Algorithm - Priority Queue

Many applications need to deal with ordered elements, but not necessarily all of them, or all at once. In many cases, we will collect some elements, process the element with the largest current key value, then collect more elements, and then process the element with the largest current key value, and so on. For example, you might have a computer that can run multiple applications at the same time. This is achieved by assigning a priority to each application's events and always processing the next highest priority event. For example, most cell phones will assign a higher priority to incoming calls than gaming programs.

In layman's terms , when the collection of elements will never stop, which is equivalent to an infinite number of elements, then we will never finish comparing all the elements, and we may only use the ten largest elements, so we only need to put the new entry.

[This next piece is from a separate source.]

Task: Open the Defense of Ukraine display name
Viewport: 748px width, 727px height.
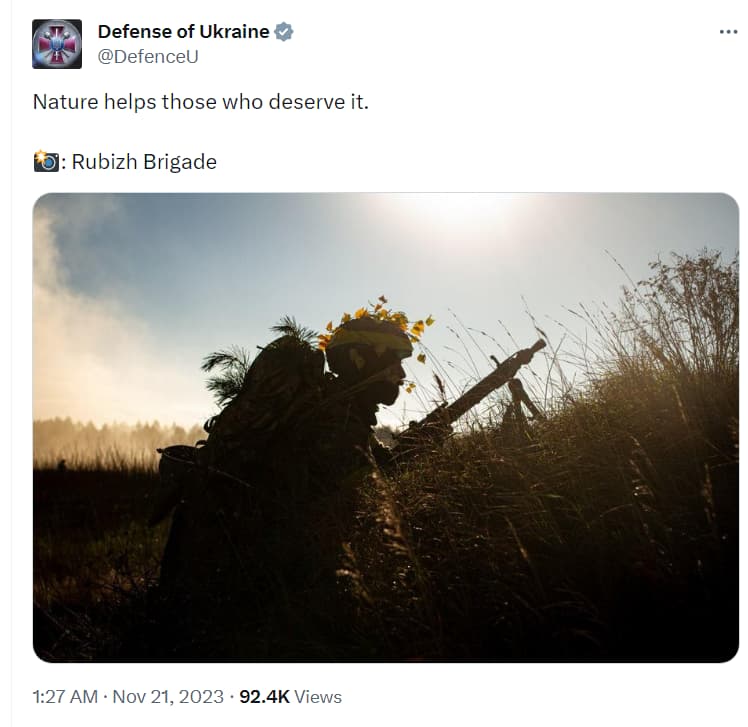Action: [x=184, y=32]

The elements of the queue are compared with these ten elements, and the smallest one can be removed.

In this case, a suitable data structure should support two operations, deleting the largest element and inserting an element . This data type is called a finite queue.

Priority queue is an abstract data type with the following API (Key is generic):

 

public class MaxPQ<Key extends Comparable<Key>>
MaxPQ() creates a priority queue       
    MaxPQ(int max) creates a priority queue with an initial capacity of max
  MaxPQ(Key[] a) Create a priority queue with the elements in a[]
void insert(key v) inserts an element into the priority queue
Key max() returns the largest element
  Key dekMax() removes and returns the largest element
boolean isEmpty() returns whether the queue is empty
int size() returns the number of elements in the priority queue

 

 

A use case for a priority queue:

public class TopM{
	public static void main(String []args) {
		//打印输入流中的最大的M行
		int M=Integer.parseInt(args[0]);
		MinPQ<Transaction> pq=new MinPQ<Transaction>(M+1);
		while(StdIn.hasNextLine()) {
			//为下一行输入创建一个元素并放入优先队列中
			pq.insert(new Transaction(StdIn.readLine));
			if(pq.size()>M) {
				pq.delMin();//如果优先队列中存在M+1个元素则删除其中最小的元素
			}//最大的M的元素都在优先队列中
			Stack<Transaction> stack=new Stack<Transaction>();
			while(!pq,isEmpty) stack.push(pq.delMin());
			for(Transaction t:stack)StdOut.println(t);
		}
	}
}

Analysis : First obtain an integer M from the input stream, and save the M largest elements, then continuously obtain new elements from the input stream, compare with the old M elements, delete the smallest one of them, and ensure that MinPQ always exists. The largest M elements.

Primary implementation :

Array implementation (unordered): When deleting, exchange the element to be deleted with the boundary element, and then delete it;

Array implementation (ordered): arrange in order, such as deleting the largest, delete the boundary value forever;

List notation: You can use the code of the linked list-based push station as a basis, arrange in reverse order, and pop() to delete.

Comparison : The biggest difference between implementing stacks and queues and implementing priority queues is the performance requirements. For stacks and queues, our implementation is able to complete all operations in a constant time implementation; while for priority queues, in all the preliminary implementations we just discussed, one of the two operations, inserting an element and removing the largest element, is in the worst case It takes linear time to complete, but a heap-based implementation of the data structure is guaranteed to execute both operations faster ( logarithmically ).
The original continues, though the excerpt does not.